The data source is a REDCap audit logging file, which can be exported by going to REDCap > Sidebar > Logging > Export all logging (CSV). 

## Imports

In [46]:
import pandas as pd
from datetime import datetime
import numpy as np

pd.options.display.max_colwidth = 75

# import logging file from REDCap (REDCap > Sidebar > Logging > Export all logging (CSV))
log = pd.read_csv('data/raw/PCORIACPRecruitment_Logging_2020-12-26_0615.csv',encoding = "ISO-8859-1")

# import patient demographics from Clarity/other repository
Patient_Demographics = pd.read_csv('data/raw/demographics.csv',encoding = "ISO-8859-1")

In [2]:
## Functions

In [3]:
def general_missingness(dataframe,dataframe_name):
    print("Length of %s table: %d" % (dataframe_name,len(dataframe)))
    print()
    print( "Count Missing in Each Column:")
    print(dataframe.isnull().sum())

def print_counts_per_column(dataframe,column_list):
    for col_name in column_list:
        print('Column Name: %s' % col_name)
        print(dataframe[col_name].value_counts())
        print()

## Data Cleaning

### Split logging file into round 1 / 2 / 3 call dataframes

In [4]:
# make a new df with only REDCap Patient Record Updates
log_updates = log[log['Action'].str.contains("Updated")].copy()

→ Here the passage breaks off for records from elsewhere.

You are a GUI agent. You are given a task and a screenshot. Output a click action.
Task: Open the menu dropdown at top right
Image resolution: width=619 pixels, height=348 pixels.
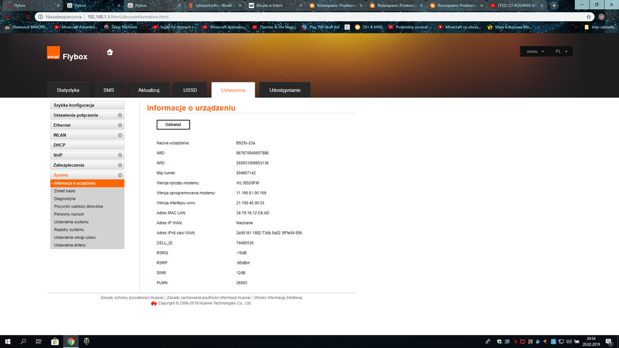[535, 51]
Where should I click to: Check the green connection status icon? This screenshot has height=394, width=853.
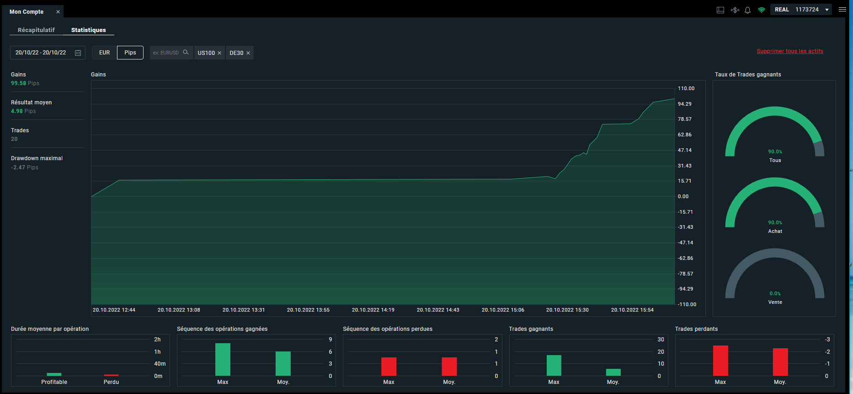point(762,10)
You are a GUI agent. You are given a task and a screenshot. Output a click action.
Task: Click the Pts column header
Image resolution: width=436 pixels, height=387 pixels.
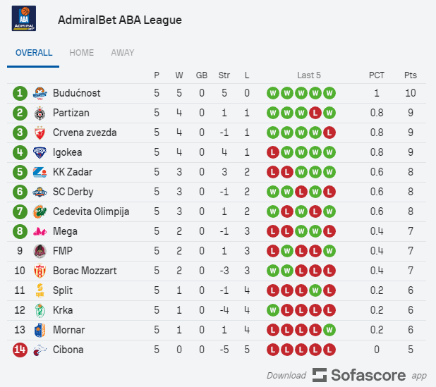click(411, 75)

# make a new df with only REDCap Patient Record Updates + Phone Call 1 / 2 / 3 Attempts
# assumes that RA updating the contact date field in Internal REDCAp = call completed
log_updates_call1 = log_updates[log_updates['List of Data Changes OR Fields Exported'].str.contains("contact1_dt", na=False)].copy()
log_updates_call2 = log_updates[log_updates['List of Data Changes OR Fields Exported'].str.contains("contact2_dt", na=False)].copy()
log_updates_call3 = log_updates[log_updates['List of Data Changes OR Fields Exported'].str.contains("contact3_dt", na=False)].copy()

log_updates_caregiver_call1 = log_updates[log_updates['List of Data Changes OR Fields Exported'].str.contains("caregiver_contact1_dt_vad", na=False)].copy()
log_updates_caregiver_call2 = log_updates[log_updates['List of Data Changes OR Fields Exported'].str.contains("caregiver_contact2_dt_vad", na=False)].copy()
log_updates_caregiver_call3 = log_updates[log_updates['List of Data Changes OR Fields Exported'].str.contains("caregiver_contact3_dt_vad", na=False)].copy()

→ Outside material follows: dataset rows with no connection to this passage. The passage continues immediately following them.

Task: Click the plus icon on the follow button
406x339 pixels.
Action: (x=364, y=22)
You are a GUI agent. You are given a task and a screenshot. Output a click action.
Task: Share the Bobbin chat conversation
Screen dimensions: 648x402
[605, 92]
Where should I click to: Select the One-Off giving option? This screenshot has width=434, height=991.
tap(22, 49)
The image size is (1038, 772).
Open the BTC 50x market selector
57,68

print("# of Round 1 Call Updates: ", log_updates_call1.shape[0])
print("# of Round 2 Call Updates: ", log_updates_call2.shape[0])
print("# of Round 3 Call Updates: ", log_updates_call3.shape[0])
print("\nTotal Call Updates: ", log_updates_call1.shape[0] + log_updates_call2.shape[0] + log_updates_call3.shape[0])
print("# of Round 1 Caregiver Call Updates: ", log_updates_caregiver_call1.shape[0])
print("# of Round 2 Caregiver Call Updates: ", log_updates_caregiver_call2.shape[0])
print("# of Round 3 Caregiver Call Updates: ", log_updates_caregiver_call3.shape[0])


# of Round 1 Call Updates:  2773
# of Round 2 Call Updates:  370
# of Round 3 Call Updates:  29

Total Call Updates:  3172
# of Round 1 Caregiver Call Updates:  4
# of Round 2 Caregiver Call Updates:  0
# of Round 3 Caregiver Call Updates:  0


### Obtain study ID

In [5]:
# extract study ID from long string ('Action')
log_updates_call1['study_id'] = log_updates_call1['Action'].str.split(' ').str[2]
log_updates_call2['study_id'] = log_updates_call2['Action'].str.split(' ').str[2]
log_updates_call3['study_id'] = log_updates_call3['Action'].str.split(' ').str[2]

### Handle duplicates

In [6]:
# convert dtype from string to datetime
log_updates_call1['Time / Date'] = pd.to_datetime(log_updates_call1['Time / Date'])
log_updates_call2['Time / Date'] = pd.to_datetime(log_updates_call2['Time / Date'])
log_updates_call3['Time / Date'] = pd.to_datetime(log_updates_call3['Time / Date'])

# sort calls by date from oldest to newest
log_updates_call1 = log_updates_call1.sort_values(by=['Time / Date'])
log_updates_call2 = log_updates_call2.sort_values(by=['Time / Date'])
log_updates_call3 = log_updates_call3.sort_values(by=['Time / Date'])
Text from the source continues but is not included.